-- Excerpted passage start --
Implementation of various approximation algorithms for set cover problem.

set-cover.py

# There are many greedy algorithms that could be used to pick a collection of sets that is close to as small as possible. Here are some that you will consider in this problem.

def isCovered(cover, allElems):
    coverElems = set()
    for s in cover:
        coverElems.update(s)
    return len(coverElems) == len(allElems)

def getAllElems(sets):
    elems = set()
    for s in sets:
        elems.update(s)
    return elems

# Dumb: Select sets for the collection in the order in which they appear on the list. Stop when all elements are covered.

def dumb(sets):
    idx, allElems = 0,  getAllElems(sets)
    while not isCovered(sets[0:idx], allElems):
        idx += 1
    return sets[0:idx]


# Simple: Consider sets in the order in which they appear on the list. When it is considered, select a set if it has at least one element that is not already covered. Stop when all elements are covered.
-- Excerpted passage end --
Jobs
1) Answer the following from the set cover page, one line each:
(a) What file name does the page give?
(b) According to its comment, when does the Dumb approach stop?
(c) Under the Simple approach, what must a set have in order to be selected?
2) Retype the portion of the set cover page between "# Simple: Consider" and "covered. Stop when all elements are covered.", inclusive.
-- Data block start --
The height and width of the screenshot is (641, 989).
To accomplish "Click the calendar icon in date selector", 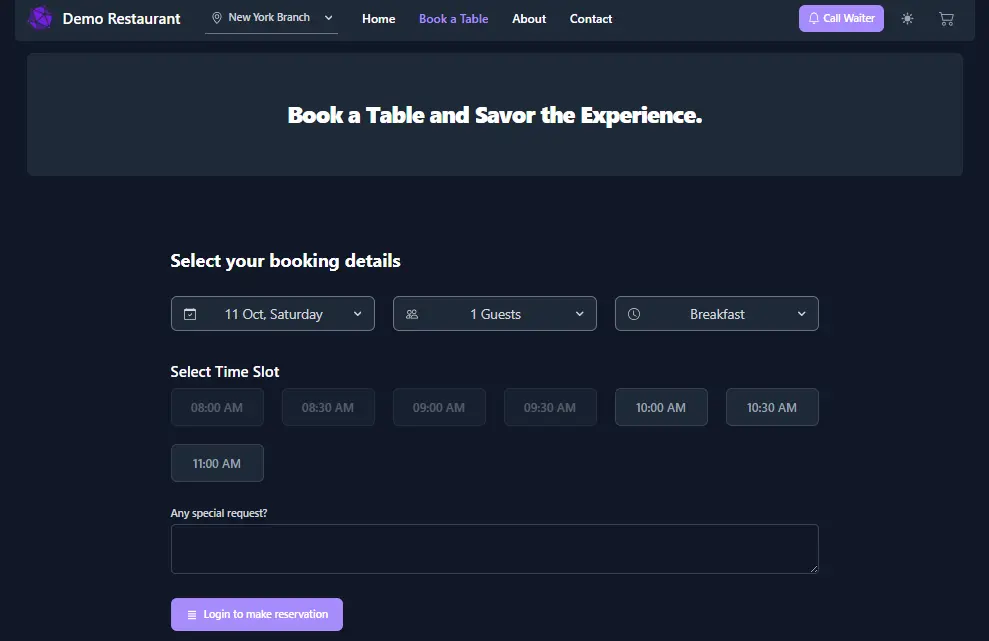I will coord(190,314).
-- Data block end --
Responses
1)
(a) set-cover.py
(b) It stops when all elements are covered.
(c) It must have at least one element that is not already covered.

2)
# Simple: Consider sets in the order in which they appear on the list. When it is considered, select a set if it has at least one element that is not already covered. Stop when all elements are covered.